Ein Strohdach aus ungarischem Schilf



Heute erreicht die letzte sieben Tonnen schwere Schilflieferung das Salzmehus in Kölliken. Es wird dann eine 1200 Kilometer lange Reise aus dem Osten Ungarns hinter sich haben. In einem eigens für den kultivierten Schilfanbau ausgelegten Moor am Rande der kleinen Stadt Balmazújváros.

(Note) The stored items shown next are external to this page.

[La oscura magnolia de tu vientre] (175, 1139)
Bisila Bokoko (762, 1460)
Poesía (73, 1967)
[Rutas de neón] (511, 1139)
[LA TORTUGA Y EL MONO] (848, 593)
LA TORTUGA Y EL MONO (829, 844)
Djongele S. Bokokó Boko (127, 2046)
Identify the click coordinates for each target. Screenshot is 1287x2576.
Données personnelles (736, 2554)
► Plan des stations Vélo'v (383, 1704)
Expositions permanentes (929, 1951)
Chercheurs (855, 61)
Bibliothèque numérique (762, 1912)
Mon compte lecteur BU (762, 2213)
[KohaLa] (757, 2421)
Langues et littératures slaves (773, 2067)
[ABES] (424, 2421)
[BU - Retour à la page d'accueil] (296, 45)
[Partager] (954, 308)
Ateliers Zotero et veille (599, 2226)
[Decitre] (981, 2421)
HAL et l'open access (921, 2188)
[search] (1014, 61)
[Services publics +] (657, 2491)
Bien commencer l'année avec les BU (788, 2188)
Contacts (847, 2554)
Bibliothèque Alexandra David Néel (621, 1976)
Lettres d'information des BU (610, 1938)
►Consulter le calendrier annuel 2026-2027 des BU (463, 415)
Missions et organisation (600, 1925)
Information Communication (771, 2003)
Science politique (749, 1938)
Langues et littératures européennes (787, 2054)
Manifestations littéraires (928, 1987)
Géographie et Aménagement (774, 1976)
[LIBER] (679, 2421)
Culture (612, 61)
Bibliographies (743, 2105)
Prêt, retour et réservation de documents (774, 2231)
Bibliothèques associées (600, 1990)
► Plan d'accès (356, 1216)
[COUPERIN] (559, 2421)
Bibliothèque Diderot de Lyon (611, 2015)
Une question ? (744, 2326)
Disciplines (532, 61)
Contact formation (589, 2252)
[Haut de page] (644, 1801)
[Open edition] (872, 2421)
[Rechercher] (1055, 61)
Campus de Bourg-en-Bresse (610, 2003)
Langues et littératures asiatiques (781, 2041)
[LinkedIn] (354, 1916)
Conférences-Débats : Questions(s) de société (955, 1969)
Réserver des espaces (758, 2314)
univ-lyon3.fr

«Es ist teurer als anderswo», sagt Andreas Bergamini. Seit Jahrzehnten ist er der Spezialist für Strohdächer, in der Deutschschweiz gar der letzte überhaupt. «Ungarn ist weitherum bekannt für seinen hervorragenden Schilfanbau.» Es wird einmal im Jahr geschnitten und in vorsichtig gelegten Bündeln in den Werkhof gebracht. Dort wird es behutsam aufgefächert, von Hand gewaschen, sortiert und nach Grösse geordnet, zu pingelig geraden Bündeln gepackt. Geknickte Schilfhalme dürfen nicht mit. «Die aufwendige Verarbeitung macht das Stroh aus Ungarn nicht nur sehr schön, sondern auch langlebiger», erklärt Bergamini. Die geraden Bündel garantieren die problemlose Verarbeitung auf dem Salzmehus von Kölliken.
Neues Stroh kommt aus England, das alte nach Suhr
Auf dem Dach werden die unzähligen Bündel Stück für Stück lose zwischen einem Draht und einem darunterliegenden Balken befestigt. Anschliessend werden die Bündel geöffnet und gleichmässig auf dem Dach verteilt, bevor sie unter dem Draht richtig festgezurrt werden. Ungleichmässigkeiten in den Bündeln würden sich bei diesem Arbeitsschritt verstärken und könnten schlimmstenfalls sogar zu undichten Stellen im Dach führen.
«Auch deshalb ist es wichtig, dass wir für den Erhalt der Strohdachhäuser auf gutes Schilf zurückgreifen können», erklärt Spezialist Bergamini. Im Nachhinein Fehler wie undichte Stellen zu reparieren sei mühsam und teuer. Schilf verwendet er aus ähnlichen Gründen: Es ist deutlich stabiler als Stroh. Stroh kommt im Salzmehus nur zuunterst zum Zuge. «Damit das Haus von innen so aussieht wie einst.» Auch das Stroh hat einen besonderen Herkunftsort. «Das bestellen wir in England, denn dort wird es länger als hier.»
Und was passiert mit dem alten Stroh und Schilf? Es ist verbraucht, modrig, über Jahrzehnte von Wetter und Jahreszeiten gezeichnet. «Das transportieren wir in sieben Mulden nach Suhr, wo es bei Hängärtner kompostiert wird», erklärt Andreas Bergamini. Bereits wieder montiert werden die Sprinkler auf dem Dach, die sicherstellen, dass auch das neue Schilf keinem Feuer zum Opfer fällt. «Diese Massnahme kenne ich schweizweit nur von zwei der drei Strohdachhäuser in Kölliken», verrät Bergamini.